FW: A DAML Spatial Ontology

From: John Flynn (jflynn@bbn.com)
Date: 01/24/03

  • Next message: John Flynn: "FW: A DAML Spatial Ontology"
    -----Original Message-----
    From: mburke [mailto:mburke@darpa.mil]
    Sent: Thursday, January 23, 2003 4:38 PM
    To: 'Jerry Hobbs'; daml-all@daml.org; daml-pi@daml.org; jflynn@bbn.com;
    mdean@bbn.com; daml@ai.sri.com; nasher@bertie.la.utexas.edu; rusty@bbn.com;
    vinay@ai.sri.com; jennifer@gaia.arc.nasa.gov; forbus@northwestern.edu;
    Mark.Gorniak@rl.af.mil; knoblock@ISI.EDU; macgregor@ISI.EDU; russ@ISI.EDU;
    beth.sundheim@navy.mil
    Subject: RE: A DAML Spatial Ontology
    
    All,
    
    My thanks to Jerry Hobbs for getting this started.  I encourage your
    participation as appropriate.  I believe spatial/geo-spatial reasoning
    along with temporal reasoning to be an essential component of most military
    applications.
    
    Murray A. Burke
    Program Manager
    DARPA/IXO
    mburke@darpa.mil
    3701 N. Fairfax Drive           Phone: 703-696-2303
    Arlington, VA 22203-1714        Fax:     571-218-4550
    
    
    -----Original Message-----
    From: Jerry Hobbs [mailto:hobbs@ISI.EDU]

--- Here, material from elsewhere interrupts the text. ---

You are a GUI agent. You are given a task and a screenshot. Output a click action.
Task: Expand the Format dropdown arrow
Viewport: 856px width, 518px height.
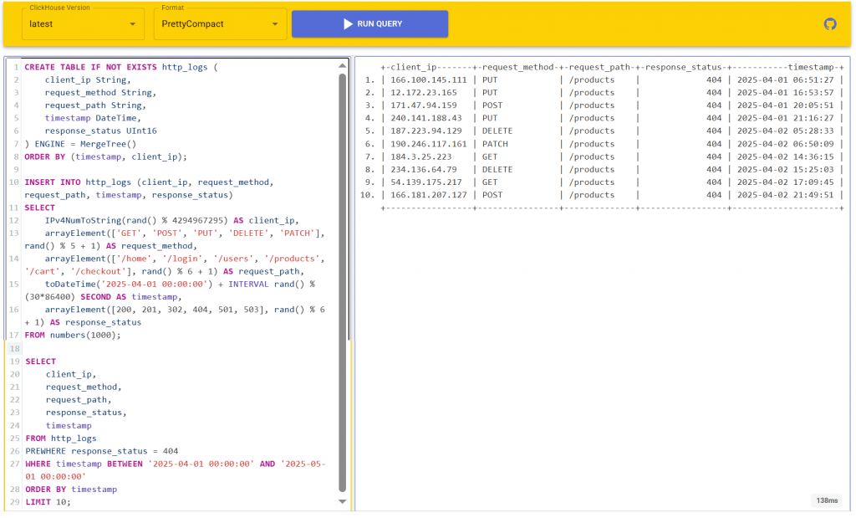tap(275, 24)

    Sent: Tuesday, January 21, 2003 1:49 PM
    To: daml-all@daml.org; daml-pi@daml.org; mburke; jflynn@bbn.com;
    mdean@bbn.com; daml@ai.sri.com; nasher@bertie.la.utexas.edu; rusty@bbn.com;
    vinay@ai.sri.com; jennifer@gaia.arc.nasa.gov; forbus@northwestern.edu;
    Mark.Gorniak@rl.af.mil; knoblock@ISI.EDU; macgregor@ISI.EDU; russ@ISI.EDU;
    beth.sundheim@navy.mil
    Subject: A DAML Spatial Ontology
    
    When I talked about the DAML-Time ontology
    (http://www.cs.rochester.edu/~ferguson/daml/) at the last DAML meeting,
    Murray Burke said it would be great for some people to get together
    and do a DAML-Space ontology as well.  This message is an attempt to
    organize such an effort.
    
    The aim of this ontology would not be to drive out any other work on
    spatial ontologies, but to provide a way for different spatial
    reasoning engines and spatial resources to communicate with each
    other, as well as a way for people to mark up the spatial information
    on their web sites.  The goals of the effort would be to produce an
    ontology that would
    
        1.  Enable general, though not necessarily efficient, reasoning
            about spatial concepts.
    
        2.  Link with more efficient specialized reasoning engines for
            spatial reasoning.
    
        3.  Link with the numerous databases that exist containing a
            wealth of specific, e.g., geographical, spatial information.
    
        4.  Support convenient query capabilities for spatial
            information.
    
    The topics we would want to cover include the following (where I've
    listed the corresponding topics that DAML-Time covers):
    
            Space                           Time
            -----                           ----
    
            Topological relations           Topological relations
              (e.g., RCC8)                    (e.g., interval algebra)
    
            Dimension                       --
    
            Shape                           --
    
            Length, area and volume         Duration
    
            Latitude, longitude, elevation  Clock and calendar
    
            Political subdivisions          --
    
    Please feel free to comment on this list.
    
    Much of the work will be focused on geographical knowledge, but the
    intent is not to restrict ourselves to this domain alone.  Topological
    spatial relations are important in microbiology, for example.  Other
    application areas that have been suggested are the geology of
    earthquakes, NASA application, computer graphics, and virtual reality.
    
    Of course to do a thorough spatial ontology is an immense job.  I
    think we can restrict what we need to do by limiting ourselves to
    _linking_ with resources, rather than _duplicating_ them.  For
    example, we would want to be able to interface with a resource on the
    shapes of geographical regions, but we would not need to encode its
    internal representations.
    
    As with DAML-Time, the aim would be to construct an ontology that
    accomodates many perspectives on controversial issues rather than
    forces a particular perspective.
    
    Let me know if you would be interested in participating in such an
    effort, as least as far as tracking the email.  Also suggest any
    research and applications you think should be taken into account.  It
    would also be extremely helpful to develop a set of challenge problems
    of varying levels of difficulty to help drive the development of the
    ontology.
    
    This message is being sent to a rather haphazard set of people, so
    please feel free to forward it to anyone else you think appropriate.